Wednesday, August 1, 2012

Random Projects

Bold Hearts and Stars B.O.

It seems like I’m always updating this blog sitting at the hospital with my husband!  We are in the ER right now waiting for xrays from a fall.  


During the last two weeks life has been so full of school related responsibilities  (i.e. conferences) that there hasn’t been room for serious quilting.  But never fear -- I was able to work a few things in.

One evening after a rough day I was nearly brain dead but I absolutely needed a fabric fix.  So I pulled out my box of “Blocks - Cut but not sewn” and put to “hearts and stars” together.  One is in a bright child oriented colorway and one is in feminine pinks.   Here’s a pic of the bold one.  

Sometimes I’m in a cutting mood and I’ll cut five or six blocks and put them in the “Blocks - Cut but no sewn” box.  That makes it easy to feel quickly productive when I only have an hour to spare.  I can put together a block that has forty or fifty pieces in it in a short period of time without too much thought, as long as I did my cutting when I was more alert!

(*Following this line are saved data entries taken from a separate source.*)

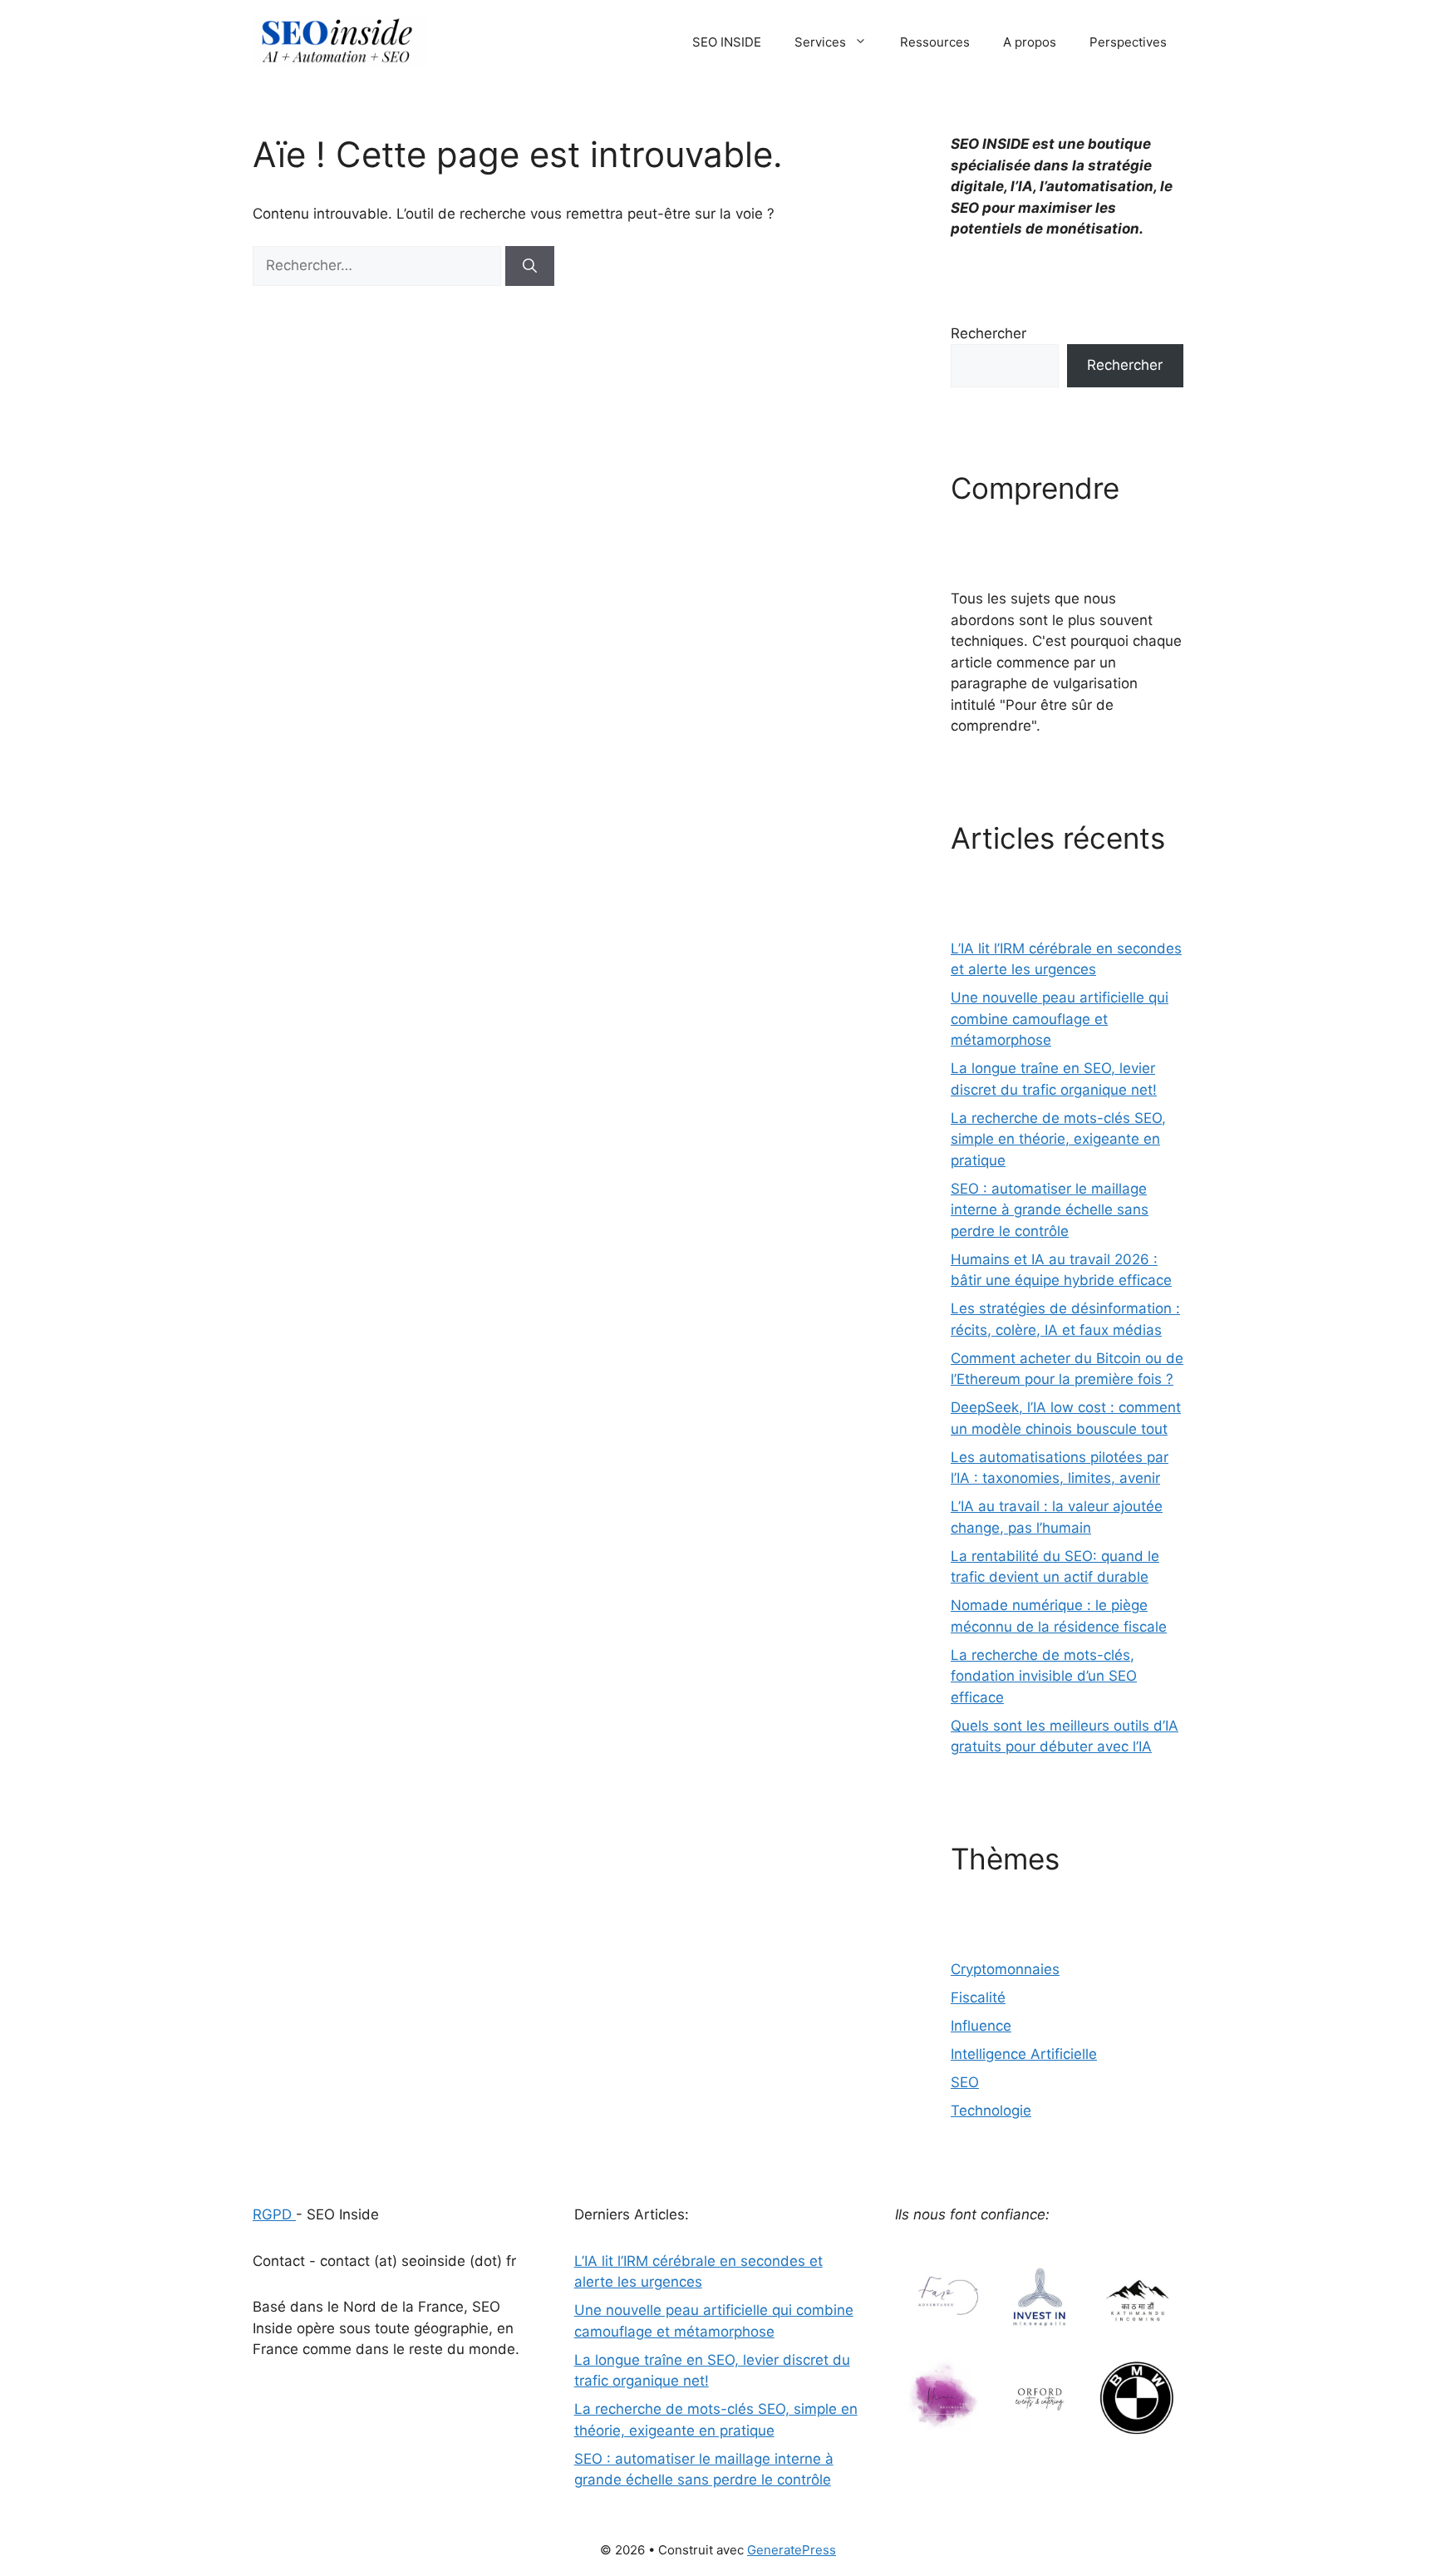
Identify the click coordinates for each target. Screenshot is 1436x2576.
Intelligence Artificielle (1024, 2054)
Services (820, 42)
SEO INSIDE (726, 42)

Another evening I was still not up to tackling anything new so I walked to mom’s to see what she was working on.  She had gotten stalled on a scrappy block baby quilt.  The corners of the blocks didn’t quite match so she was ready to just stop work on it.  She let me take it to play with.  I applied a french binding and hand stitched it in place.  Who cares that the blocks don’t match exactly?  My mom is 74 -- I think the work is pretty awesome.  We will just ask the baby to throw up on the corners of any blocks that don’t match and no one will notice the blocks are slightly off!

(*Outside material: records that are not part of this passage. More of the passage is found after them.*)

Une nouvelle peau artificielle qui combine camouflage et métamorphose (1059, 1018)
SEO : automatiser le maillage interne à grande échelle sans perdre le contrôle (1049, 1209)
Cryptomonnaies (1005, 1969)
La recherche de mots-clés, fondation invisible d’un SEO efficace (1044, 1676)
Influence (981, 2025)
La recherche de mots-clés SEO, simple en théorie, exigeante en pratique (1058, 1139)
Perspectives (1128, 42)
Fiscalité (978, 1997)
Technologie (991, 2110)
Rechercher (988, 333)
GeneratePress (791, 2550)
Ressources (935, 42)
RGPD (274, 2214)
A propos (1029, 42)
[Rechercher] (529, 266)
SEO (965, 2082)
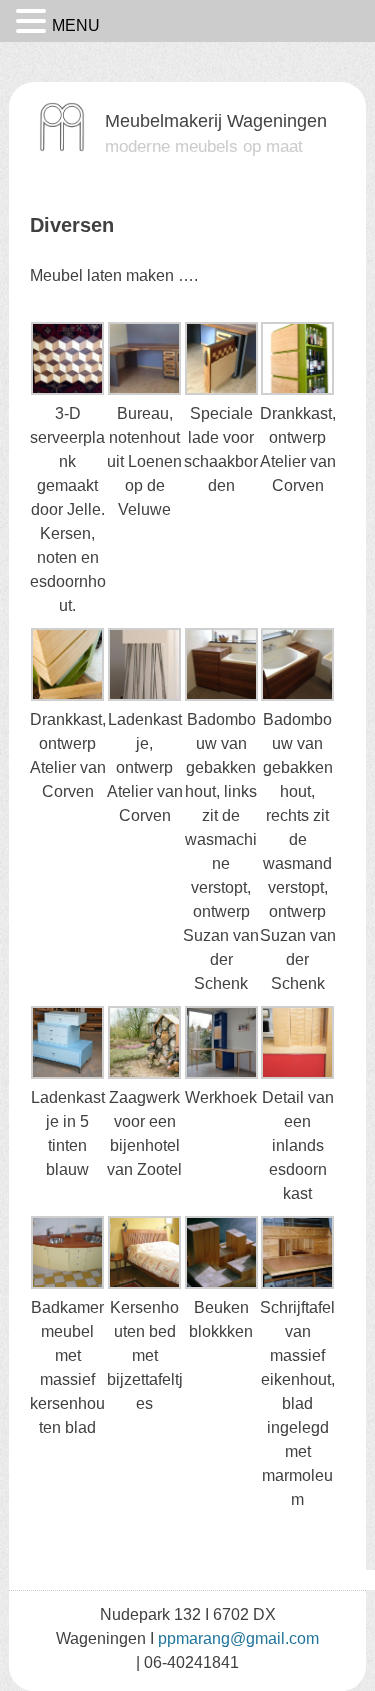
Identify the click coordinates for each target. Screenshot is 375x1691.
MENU (76, 25)
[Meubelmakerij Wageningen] (62, 146)
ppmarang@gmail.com (238, 1638)
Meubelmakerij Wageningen (216, 121)
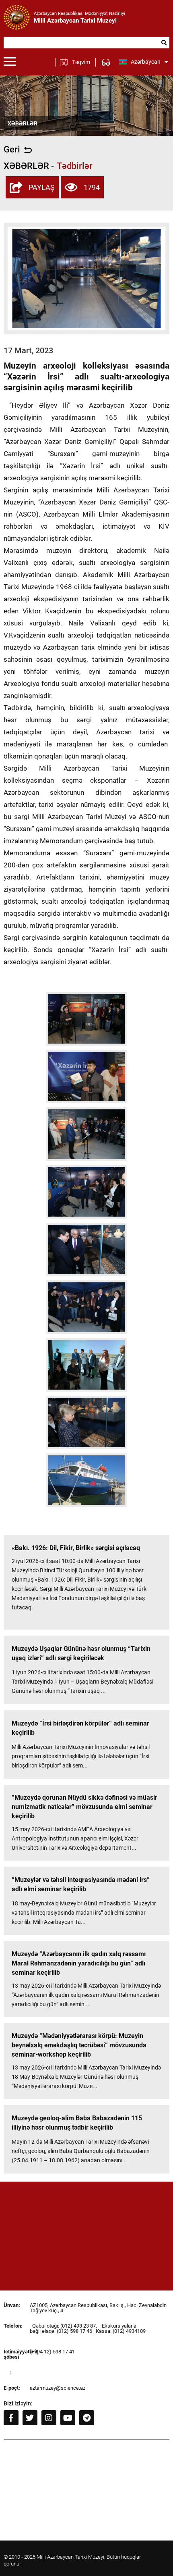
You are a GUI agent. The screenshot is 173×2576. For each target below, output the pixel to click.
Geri (12, 149)
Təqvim (81, 62)
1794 (92, 187)
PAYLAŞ (42, 187)
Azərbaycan (146, 62)
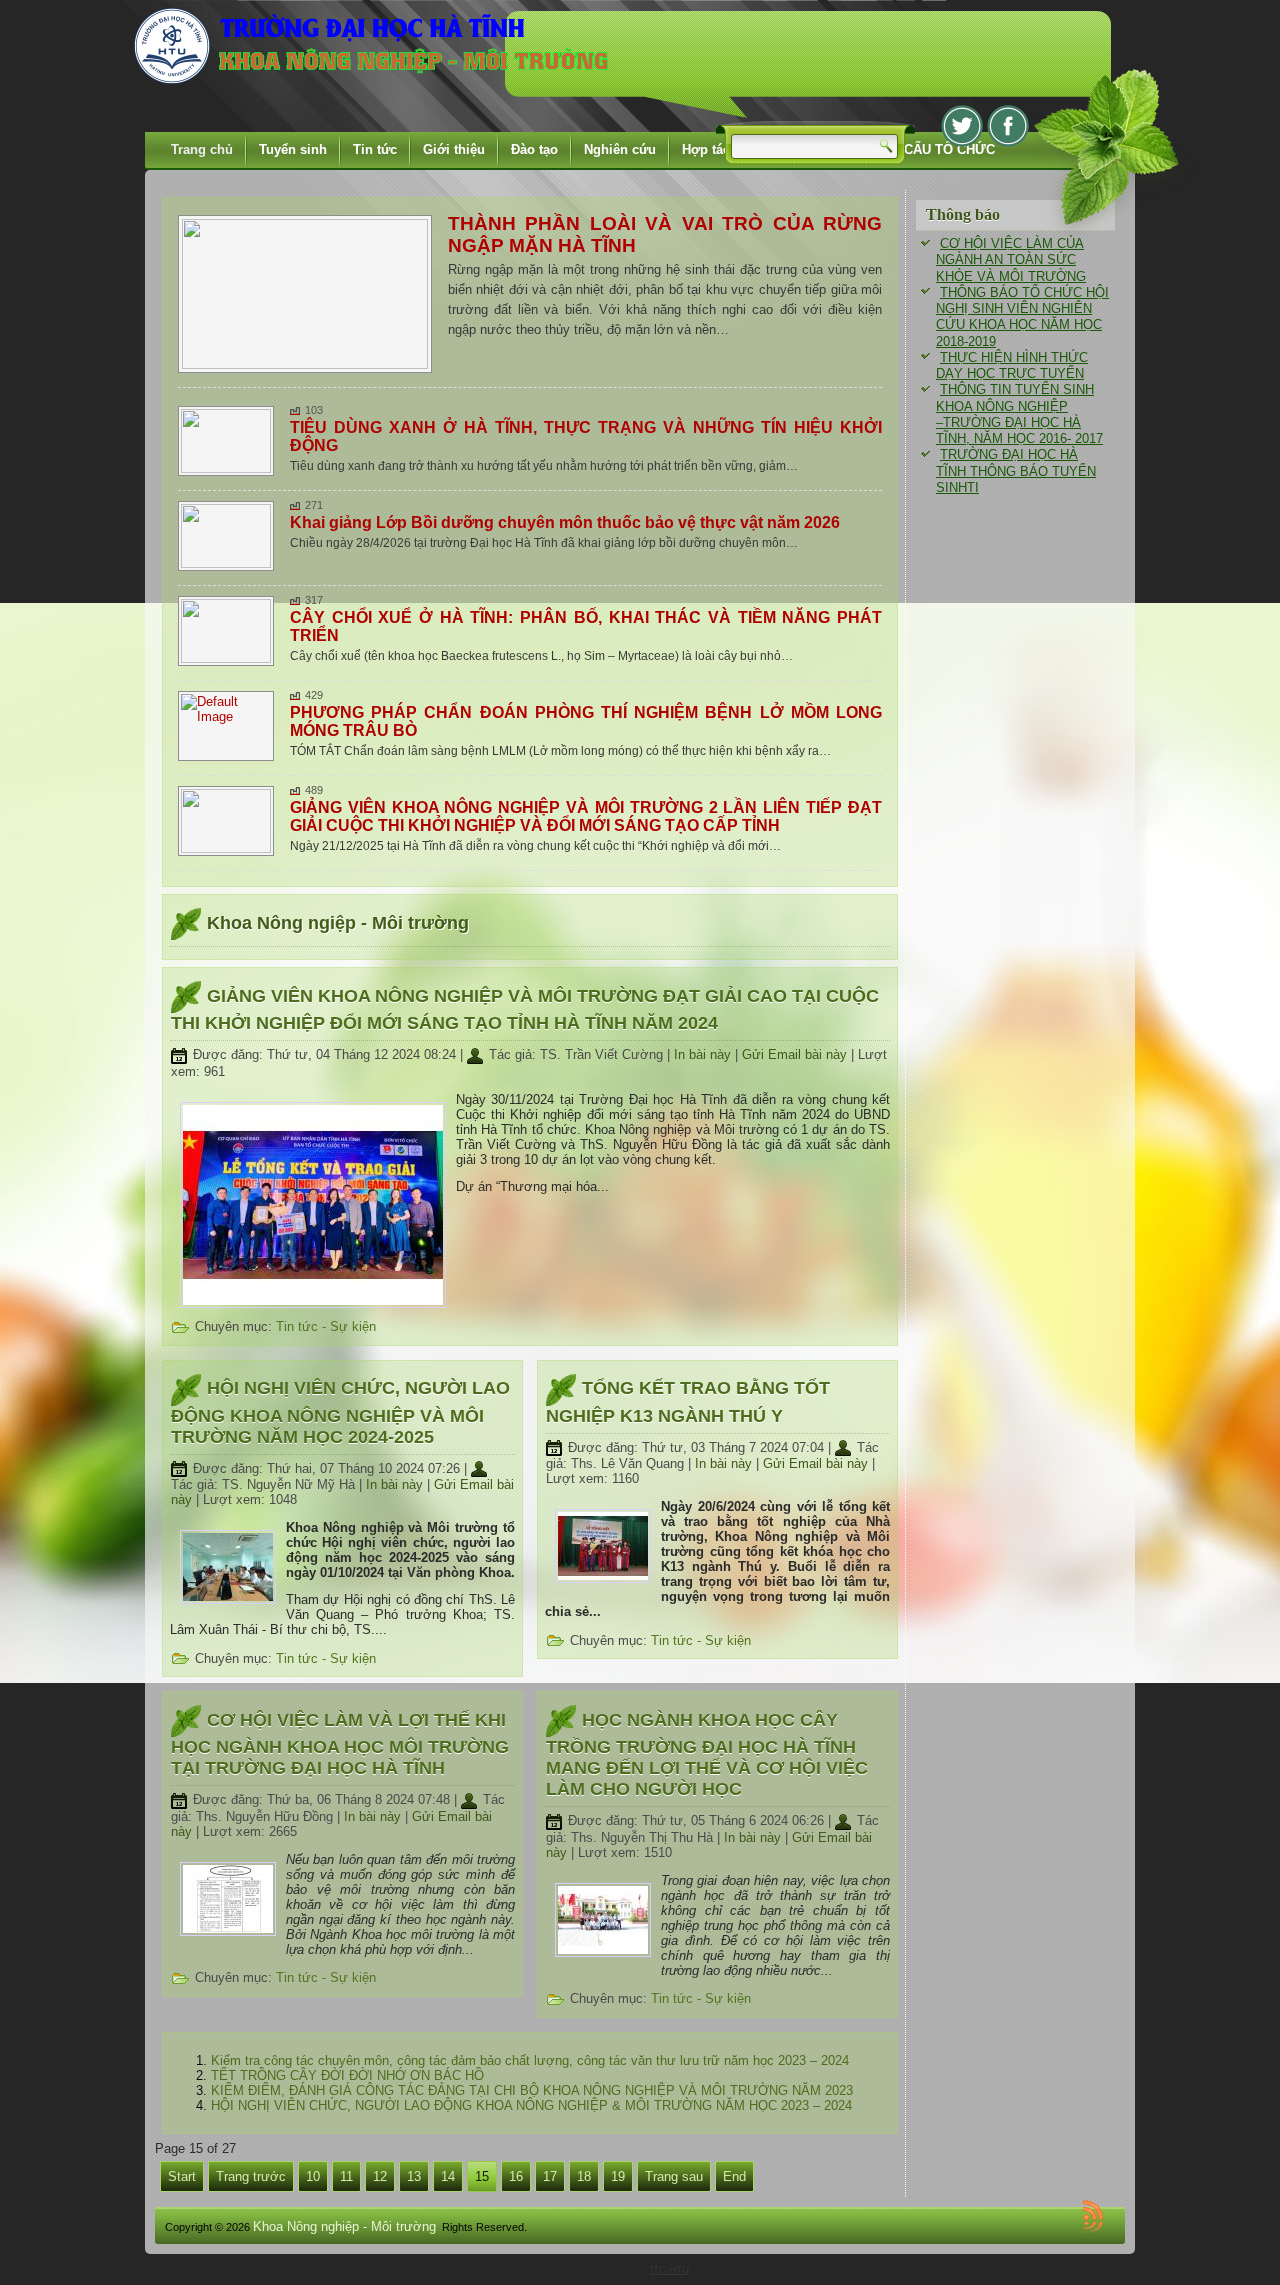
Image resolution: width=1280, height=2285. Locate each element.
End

Yesterday I took off with a quilting friend to a gigantic “cloth shop” a couple of hours away from us.  It took us much longer to get there than anticipated.  But I told my friend that it may have been the Lord’s way of keeping us out of an accident that could have been happening had we arrived earlier.  But now on second thought, I think I’ve figured out what Jesus was doing!  Because we took longer to get there, we didn’t have as long to shop in the store.  That was his way of making sure I had money to eat on the rest of this month.  We just got paid and I blew my allotment of play money for the month in less than an hour.  However, I did get quilt backs for six quilts.  My goal is to get these six quilted before Christmas (plus the one I have on the frame right now.)  AND,   I only bought one new piece of fabric that doesn’t yet fit into a quilt!  I was the model of restraint.  (It helped that my friend had already GIVEN me three fat quarters and a 1/2 yard of fabric from her stash before we left home!)

I intended to spend this evening working on Block Lotto’s block of the month.  However, the best laid plans of mice and men go astray.  So I’ll do some applique work while sitting here in the hospital.  

Hey, great news.  Hubs is going home with me from hospital.  It’s only a broken collar bone this time!  Yeah!  I might get to do those blocks this evening after all (and look for the cell phone that I lost during the rush to the hospital!)